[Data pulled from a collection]

········

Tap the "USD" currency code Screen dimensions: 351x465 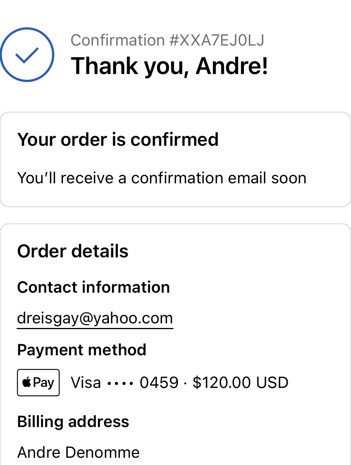[272, 383]
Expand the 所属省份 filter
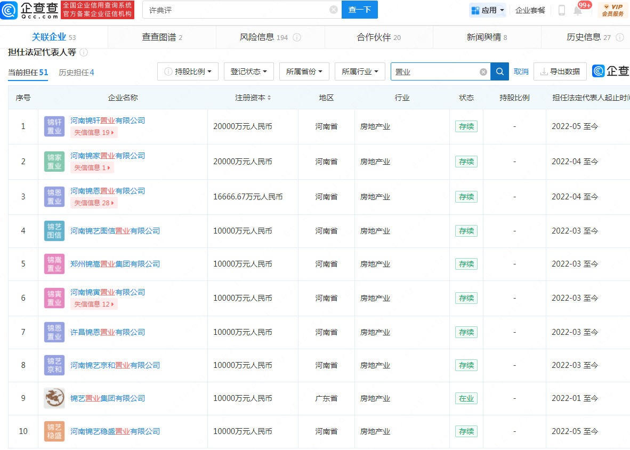This screenshot has height=450, width=630. click(304, 71)
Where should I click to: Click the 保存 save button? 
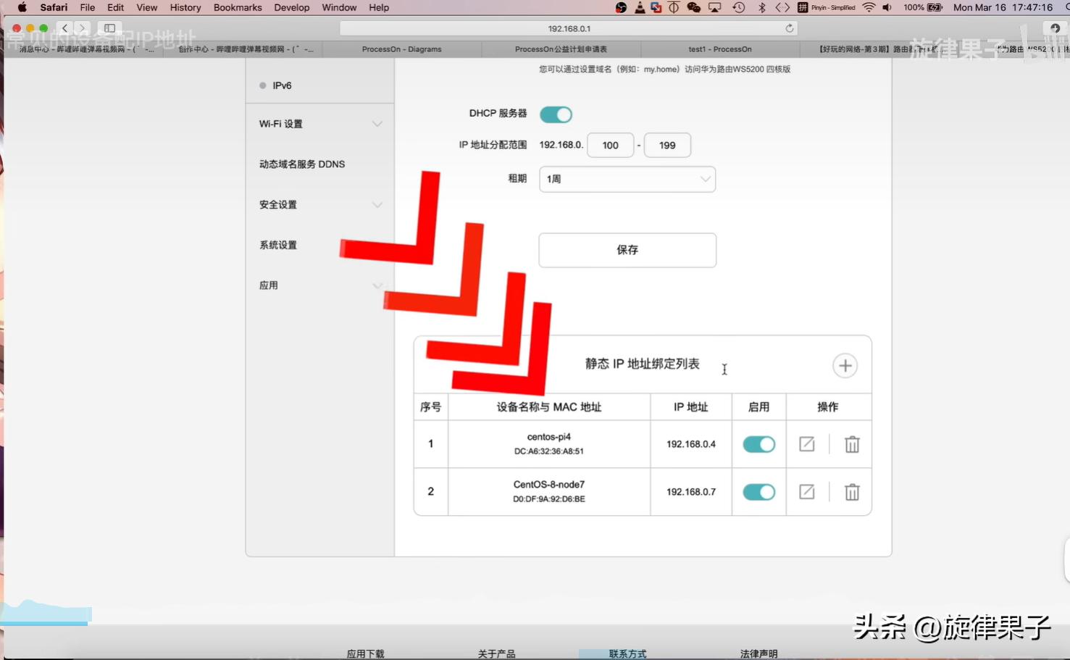click(627, 250)
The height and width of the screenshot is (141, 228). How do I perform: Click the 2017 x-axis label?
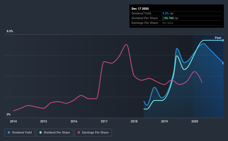click(x=104, y=121)
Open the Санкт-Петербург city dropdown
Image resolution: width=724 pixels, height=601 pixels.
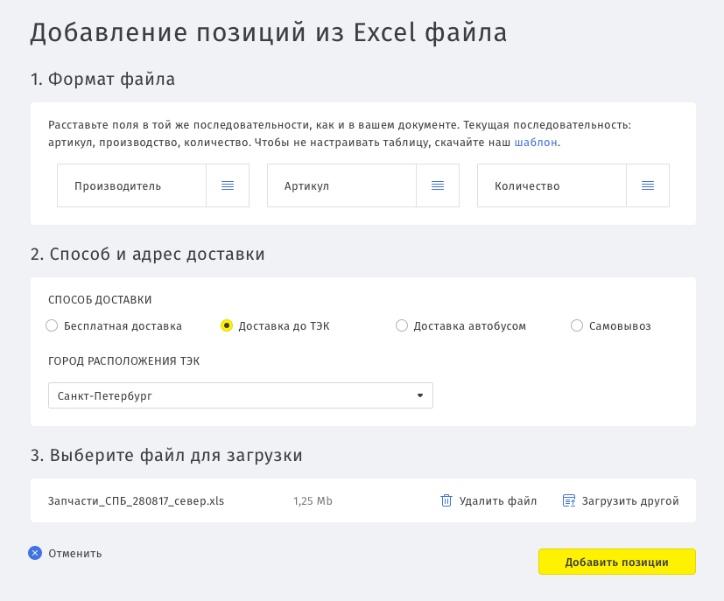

········

• What you are asked to do: Rewrite the rows from the line containing "Open the Санкт-Петербург city dropdown" through the end of the rows as a JSON list of strings, one string per line, leaving out blank lines and any pictures.

• Result below:
[
  "Open the Санкт-Петербург city dropdown",
  "Image resolution: width=724 pixels, height=601 pixels."
]